About 100 volunteers showed up for training Saturday morning at Oak Lawn Methodist Church ahead of dozens of immigrant families arriving in Dallas.
People who have been cleared by the federal government are given a short window of time to reach their legal sponsors here in the U.S.
The goal is to get them to their final destinations as quickly as possible.
“This is exactly where our volunteers are going to be greeting our guests, and actually welcoming them in the space in Dallas,” said Almas Muscatwale, executive director of Faith Forward Dallas.
It’s a temporary home for families who’ve traveled hundreds of miles to seek asylum in the United States.
Oak Lawn United Methodist Church is opening its doors to the first group arriving this weekend.
“Up until two days ago, we weren’t even sure we were going to receive the bus,” Muscatwale said.
The initiative started when Rabbi Nancy Kasten got a call from The Annunciation House shelter in El Paso.

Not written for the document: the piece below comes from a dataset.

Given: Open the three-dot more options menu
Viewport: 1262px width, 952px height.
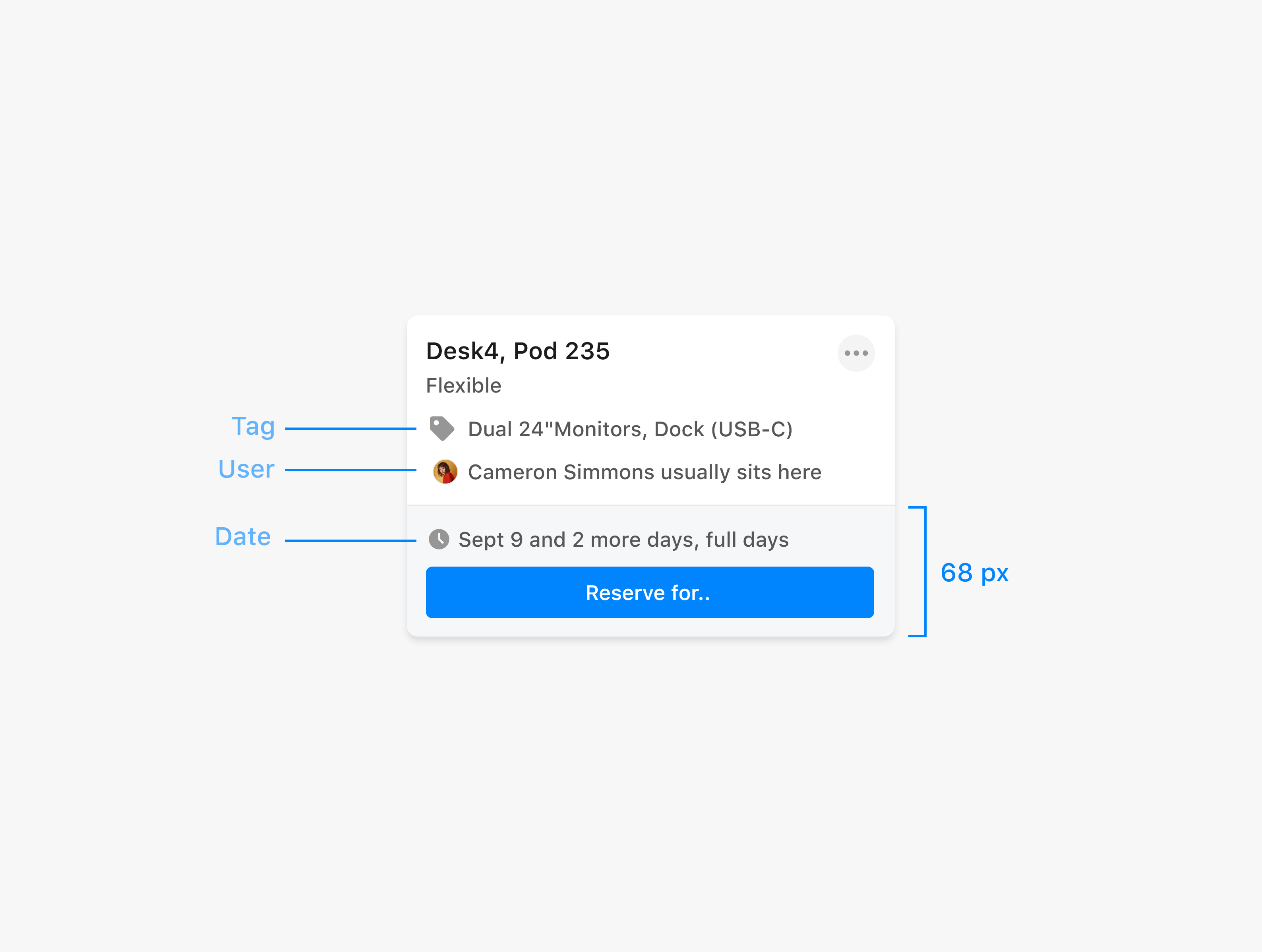Looking at the screenshot, I should pos(855,353).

“This story of migration is very close to my heart,” Kasten said.
They said relief organizations at the southern border were overwhelmed and needed help providing assistance to immigrant families.
“My grandparents came here two generations ago, and it’s only because what they did, what they risked and the warming, welcoming environment to the United States that gave them the opportunities that they had,” Kasten added.
Motivation that a Jewish rabbi, a Muslim imam, and a Christian priest could all agree on.
Motivation for this respite center.
“There’s no chance that we won’t succeed at this,” one person said.
The space is set to hold 55 asylum seekers.
“The screen is going to serve as tracking our guests’ arrival and departure,” Muscatwale said.
Underneath the sanctuary, volunteers have set up several rooms where families can rest and parents can care for small children.
There’s a clinic with doctors and supplies to handle medical concerns.
There is also a room where families can pick out new clothing, shoes, and toiletries.
“Most part, people have generally donated,” Muscatwale added.
Each family will only stay for a few days, some only a few hours, just enough time to make transportation arrangements to their final destinations.
“All of these families that are coming here have been vetted by customs and border patrol, and in order to be released, they have a sponsor,” said Dallas County Judge Clay Jenkins.
Pastor Rachel Baughman says they're fighting for these families before the clock runs out on their legal stay in the USA.
“We do all that we can to work for compassion and justice in this city,” Baughman said. “And so to be a city that is about compassion and justice, it only makes sense for us to open the doors of our city as well.”
The faith leaders say they expect two buses to arrive from El Paso each week.
Their plan is to keep the center open throughout the summer.